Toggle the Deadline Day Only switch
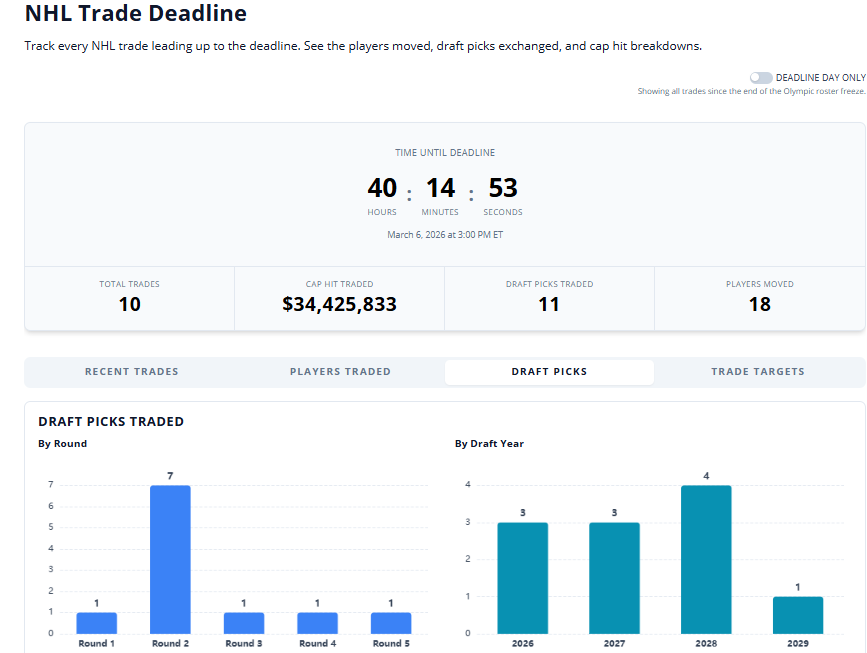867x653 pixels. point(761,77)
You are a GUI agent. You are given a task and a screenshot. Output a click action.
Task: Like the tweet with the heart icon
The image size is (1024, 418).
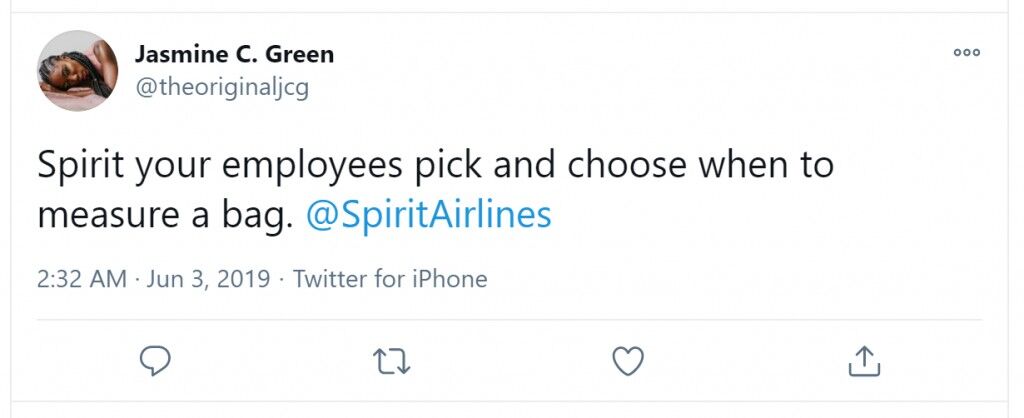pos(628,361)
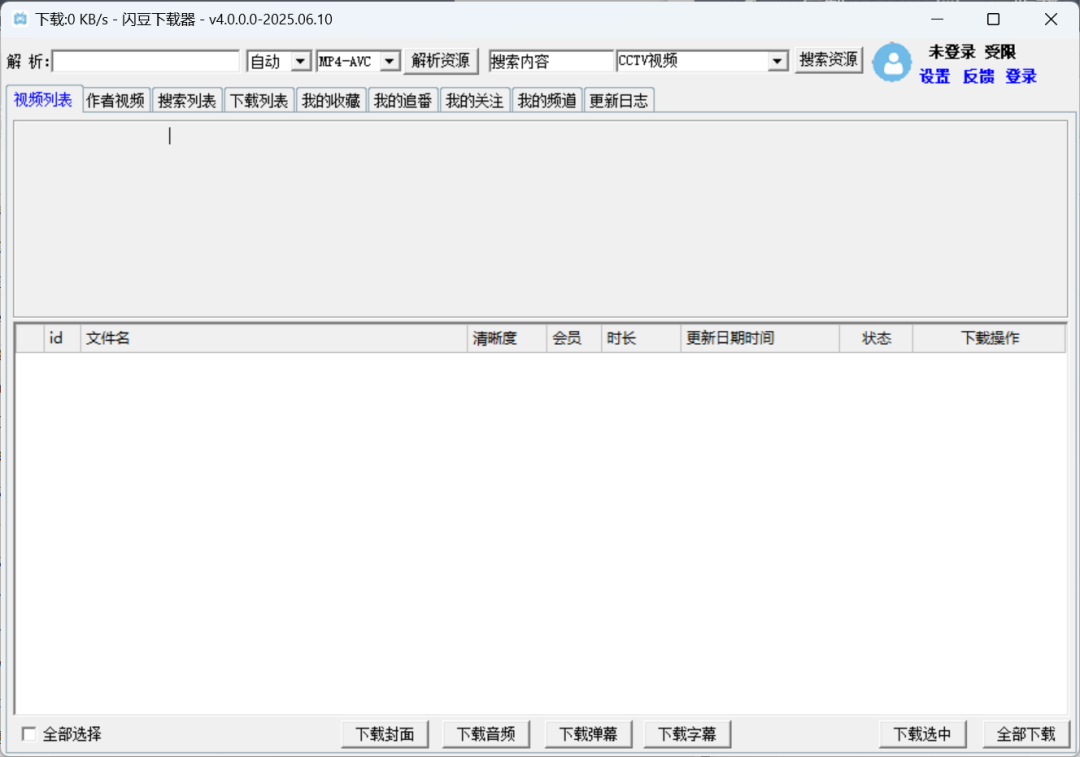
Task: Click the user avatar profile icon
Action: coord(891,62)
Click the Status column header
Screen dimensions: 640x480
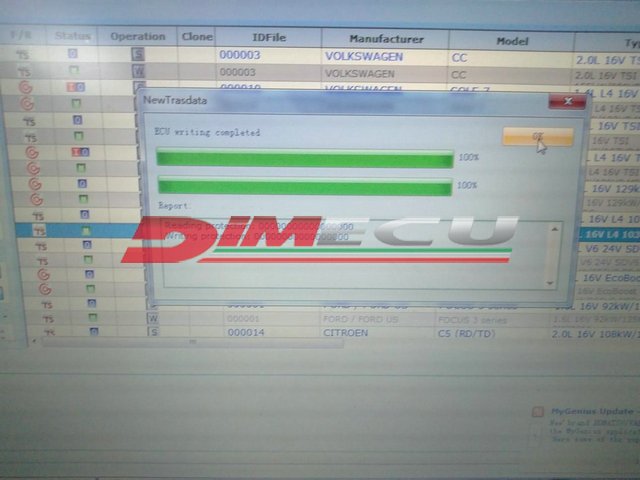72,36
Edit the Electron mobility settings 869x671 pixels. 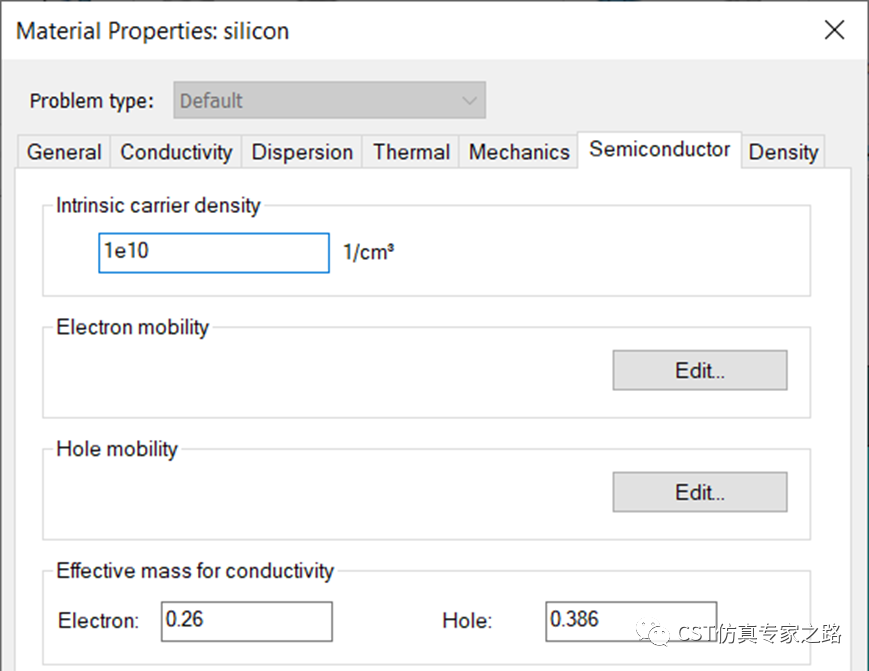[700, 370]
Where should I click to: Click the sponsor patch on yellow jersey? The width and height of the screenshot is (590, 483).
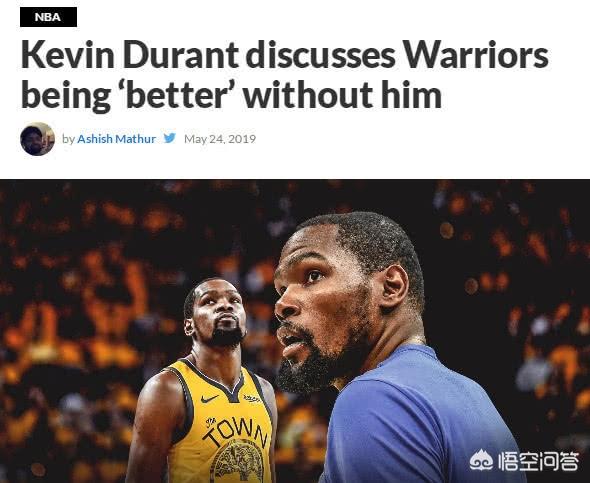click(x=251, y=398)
--------------------------------------------------
Work order:
Print only the lines running from the one containing "Where should I" to the end of the data above, exactly; include no pictures.

Response for this exercise:
Where should I click to: Click the sponsor patch on yellow jersey? The width and height of the screenshot is (590, 483).
click(x=251, y=398)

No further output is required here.